For most, summer is a time of camping outdoors, picnics in the park, BBQs, walks in the countryside and generally a fun time which makes the most of being outside. However, for an estimated 10 million people in the UK, summer also signifies the start of soggy tissues and itchy eyes. Ah yes. Summer is also hayfever season. Look around any pharmacy and you’ll see a prominent selection of hayfever tablets, sprays and eye-drops packed with antihistamines which promise to alleviate tiresome symptoms. Yet for those who don’t want to rely on medication to combat their allergy, what are their options? We’ve pulled together natural ways to deal with hayfever and also soothing solutions for if you do succumb to the dreaded itchy eyes. 

What is hayfever and what causes it?

Hayfever, also known as Allergic Rhinitis, is inflammation within the nose caused by an over-active immune system to air-bourne allergens.

Causes can be:

  • Pollen
  • Pet hair
  • Dust
  • Mould
  • Cleaning Products

In this article, we’re specifically talking about pollen-related hayfever, which is seasonal. Unfortunately, the pollen which mostly causes hayfever can be from trees, grass and shrubs and they all release their spores at different times of the year; trees generally release their pollen from March to early May, grasses release pollen from late May to early August and some shrubs release theirs in late summer. So depending on where you live and what you’re allergic to, the hayfever season can last for more than 6 months - from March to October.

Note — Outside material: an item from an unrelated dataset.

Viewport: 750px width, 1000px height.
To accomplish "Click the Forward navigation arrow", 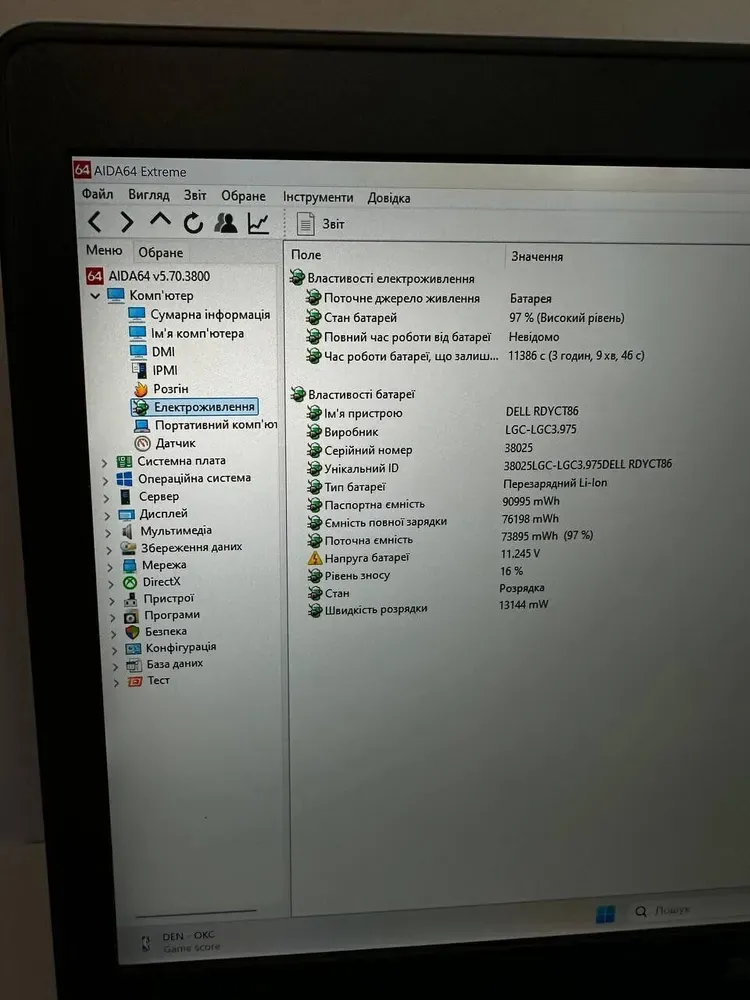I will click(x=127, y=222).
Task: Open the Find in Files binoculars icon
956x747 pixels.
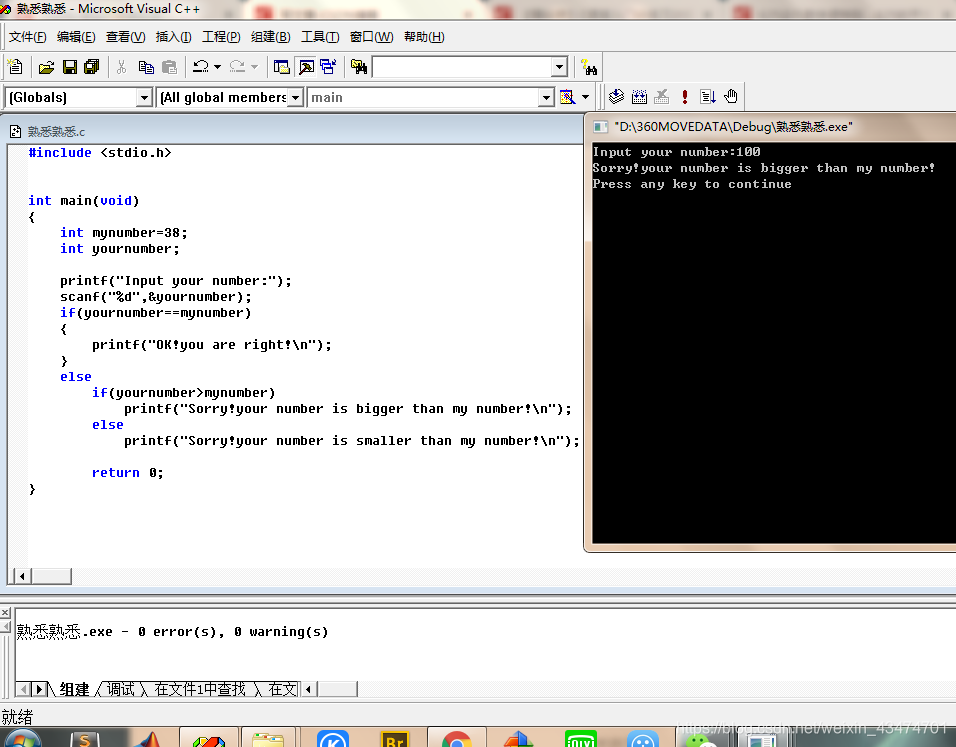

It is thought that approximately 90% of those who suffer from hayfever are allergic to grass pollen and grasses to particularly watch out for include ryegrass and timothy. Trees seem to be less of an allergen for the average hayfever-sufferer, although birch seems to cause an allergy for 20% of sufferers



If you do have a reaction to pollen then you’ll know about it often within minutes of exposure. And it’s not just a case of the sniffles – it can also seriously affect your concentration, your mental health, sleep quality and quantity, ability to work and much more. Everyone is also different so whilst one person is affected by a certain pollen, another may not be.

Symptoms can include one or more of the following:

  • Runny nose (usually clear fluid)
  • Sneezing
  • Itchy nose
  • Itchy eyes
  • Swollen eyes
  • Watery eyes

 Best ways to reduce hayfever symptoms without needing anti-histamines

It’s absolutely safe to take anti-histamines and many now don’t cause drowsiness, although they can affect people in different ways. Anti-histamines are also very effective in treating hayfever symptoms but for many, they’d rather support their body without the need for medication. If this is you, then try out some of our suggestions below.

Eat local honey

It’s thought that eating honey from local bees and plants can help build your resistance to pollen. Try adding a spoonful of local honey to your porridge or mixed with hot water, lemon and ginger in the lead up to hayfever season.

Use Vaseline

There are specially designed products which are a balm which you can apply around your eyes and under your nose to trap pollen and therefore lesson the amount of allergens affecting you. However, you can use any balm and something like Vaseline works just as well – just dab lightly around your nose and eyes, and reapply with clean hands after you wipe your nose or eyes.

Eat lots of ginger

Ginger is renowned for its powerful anti-inflammatory properties. If you’re a busy kind of person, invest in ginger tea-bags but if you’ve got time and want a better result, grate an inch of ginger into pre-boiled warm water and drink with a teaspoon of honey – maybe you can use the local honey!

Add green tea to your diet

Did you know that green tea not only blocks the production of histamine, which is responsible for triggering allergic symptoms but it can also boost the immune system too. Enjoy a cup up until lunchtime – it contains caffeine so don’t drink it too late!

Drink peppermint tea to clear your nose…

If you also get a bunged up nose when you suffer from hayfever, peppermint tea can help clear blockages.

…And inhale eucalyptus

Eucalyptus works in a similar way to peppermint tea but is much more powerful. Just add a few drops of eucalyptus to a bowl of hot water and breathe it in with a towel over your head for maximum effect.

Keep eyes clean

It’s so easy to succumb to the ‘itch’ but the more you touch your eyes, the more itchy they’ll become and the more red and sore. Plus, you can make your symptoms worse, especially if you’ve got dirty hands – this could lead to infection. If you’re an uncontrollable eye-itcher, have an eye wash kit to hand so that you can cleanse eyes when required.

Keep your cool

Hot weather, plus pollen and a runny nose or itchy face can make you feel hot and bothered and this can cause stress levels to rise and really impact your state of mind. Keeping cool can help relieve the itchiness and soothe sore noses so when you can, take a cool shower, splash cold water over your face or if possible, have a cold pack nearby for when you need instant on-the-go relief.

In the UK, we often complain that we barely get a ‘summer’ so hopefully these tips will help you make the most of it, even if you suffer from hayfever!